On 1039087774 seconds since the Beginning of the UNIX epoch
Jaromir Dolecek wrote:
>

>This is indeed the case. ps/top would display unreal CPU usage for
>the processes (and I belive also bogus (>100%) total CPU usage).
>There doesn't seem to be a way to give process temporal scheduling
>penalty ('nice' value sticks).
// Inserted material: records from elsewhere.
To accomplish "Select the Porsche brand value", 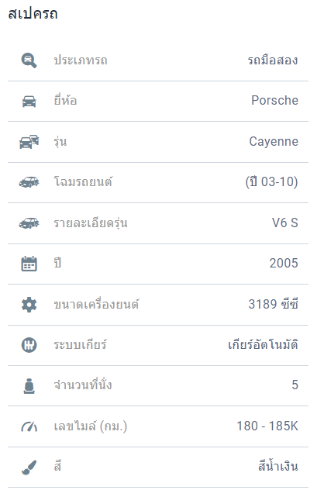I will tap(274, 101).
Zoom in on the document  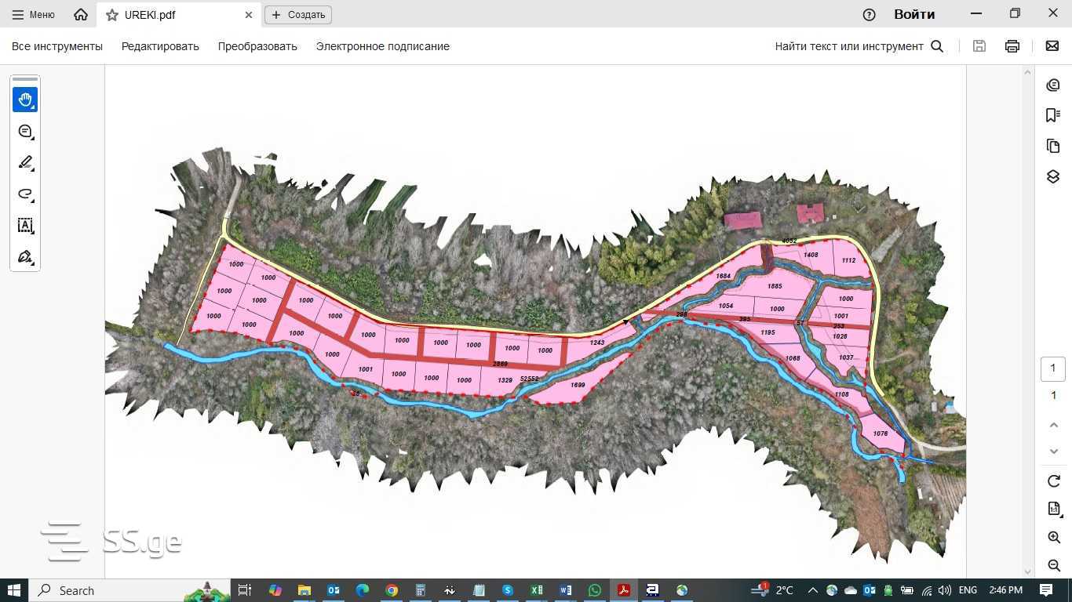[1053, 537]
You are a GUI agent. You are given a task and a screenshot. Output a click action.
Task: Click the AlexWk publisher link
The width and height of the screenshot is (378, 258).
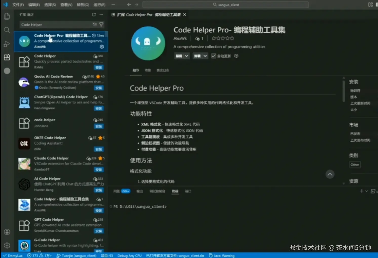click(x=180, y=38)
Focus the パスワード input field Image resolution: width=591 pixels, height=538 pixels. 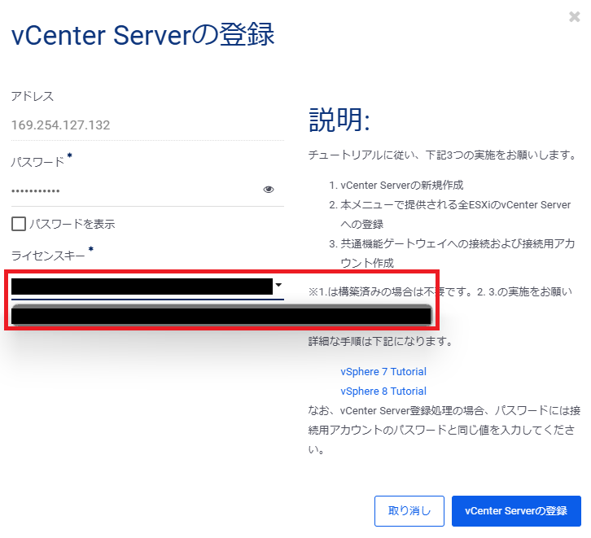coord(134,190)
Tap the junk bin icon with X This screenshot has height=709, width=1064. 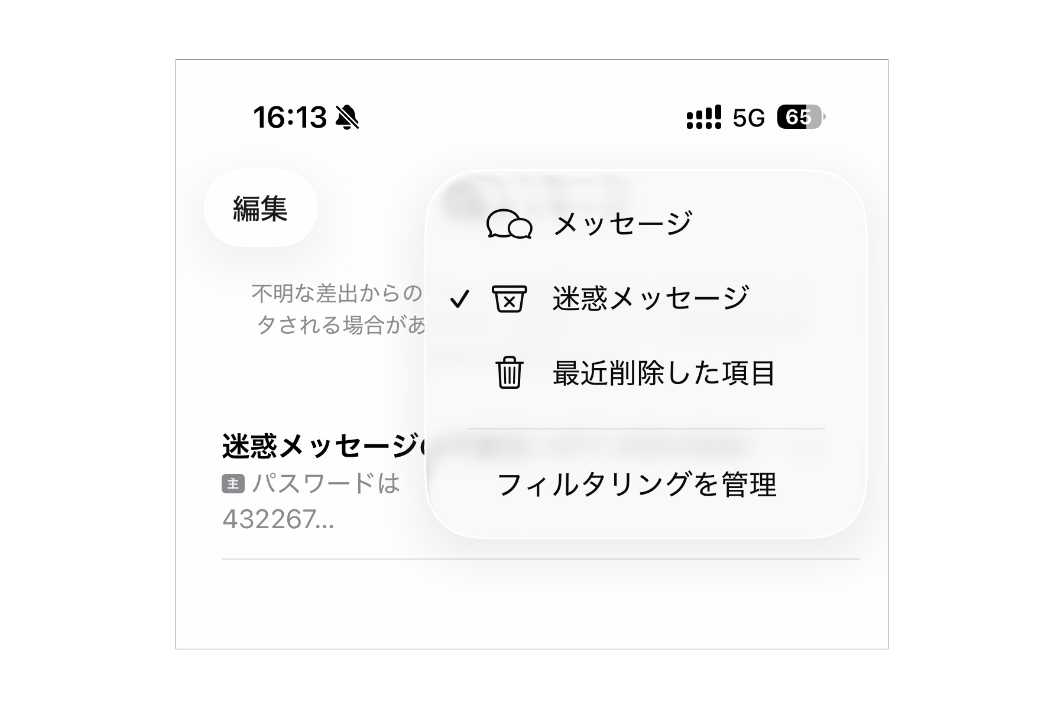509,299
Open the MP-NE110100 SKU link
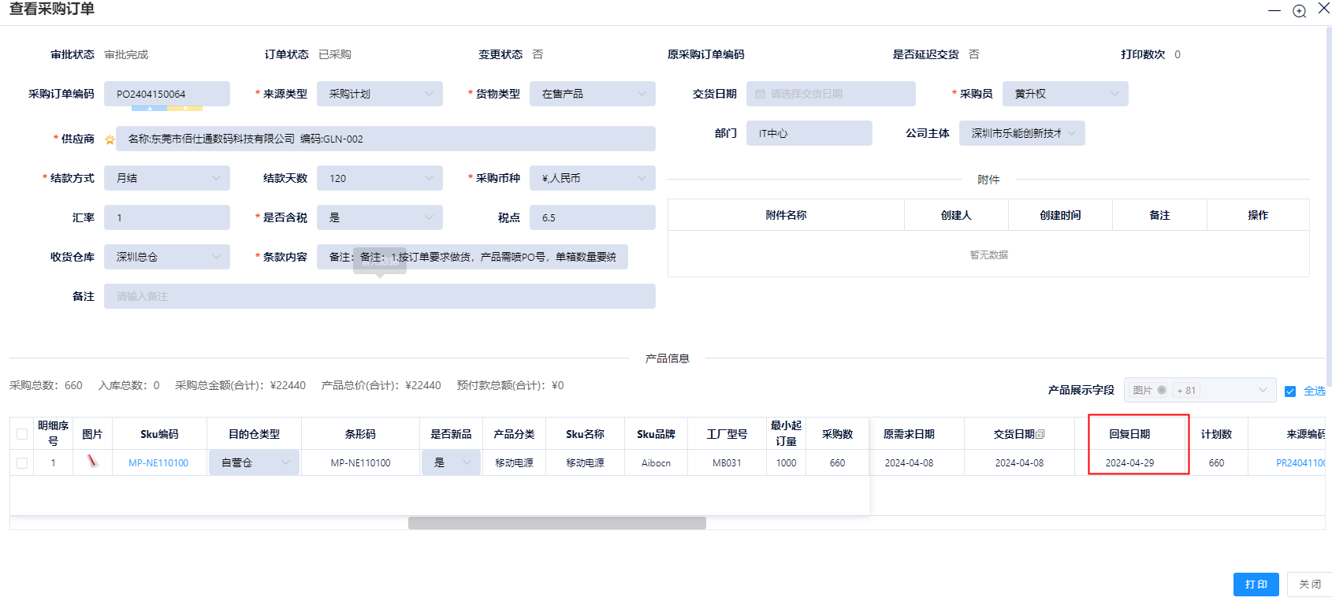 click(x=158, y=463)
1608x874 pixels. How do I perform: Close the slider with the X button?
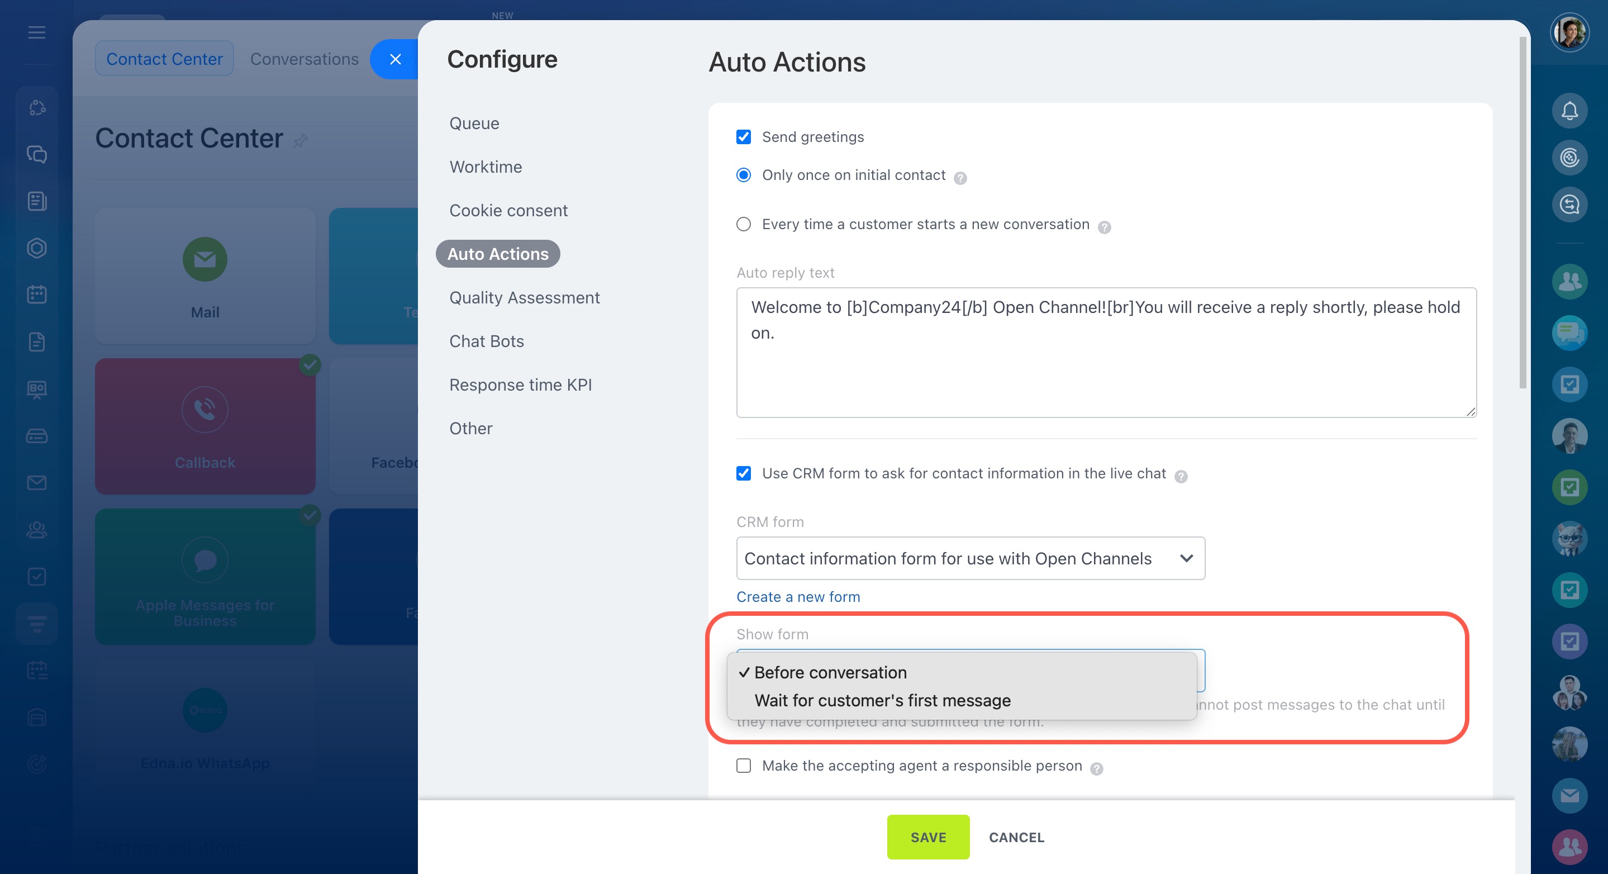(x=395, y=59)
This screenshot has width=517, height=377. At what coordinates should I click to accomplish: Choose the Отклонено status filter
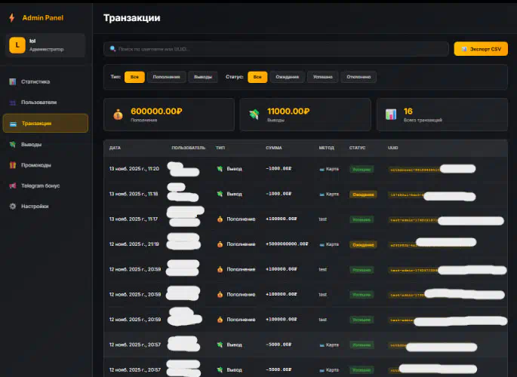(359, 77)
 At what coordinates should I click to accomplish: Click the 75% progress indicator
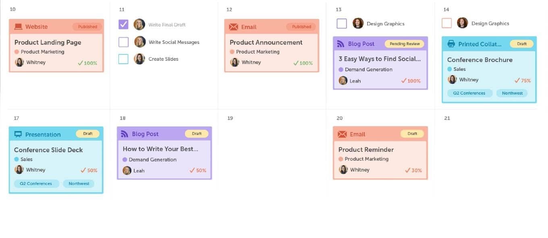(523, 81)
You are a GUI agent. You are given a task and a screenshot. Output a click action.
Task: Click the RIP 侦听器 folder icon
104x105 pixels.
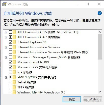coord(14,72)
So, I think the induced sleep there
>is better than messing with scheduler guts.

Hmmm, that is unfortunate.

I'd say that I still don't believe that this rather contrived case
calls for such a hack being put into the kernel, though.  I mean,
consider why we might want to do this:

	1.  to prevent malicious local DOS attack,
	2.  to prevent accidental local DOS, or
	3.  to keep up with the Joneses.

Obviously with (1) this is going to make no real difference because
something like:

	for (;;) {
		while (fork()!=-1)
			;
		for (i=0; i<SOME_BIG_NUM; i++)
			getpid();
	}

Will have a similar effect.  By defining SOME_BIG_NUM to be a few
seconds of CPU time, you can ensure that a majority of your processes
are not sleeping at any given point in time, but the outer loop
ensures that at least a few of them will try to fork in any given
second---and so you'll continue eating up process slots whenever
they become available.  You may want to randomly peturb SOME_BIG_NUM
on each iteration in case the processes get into lock-step.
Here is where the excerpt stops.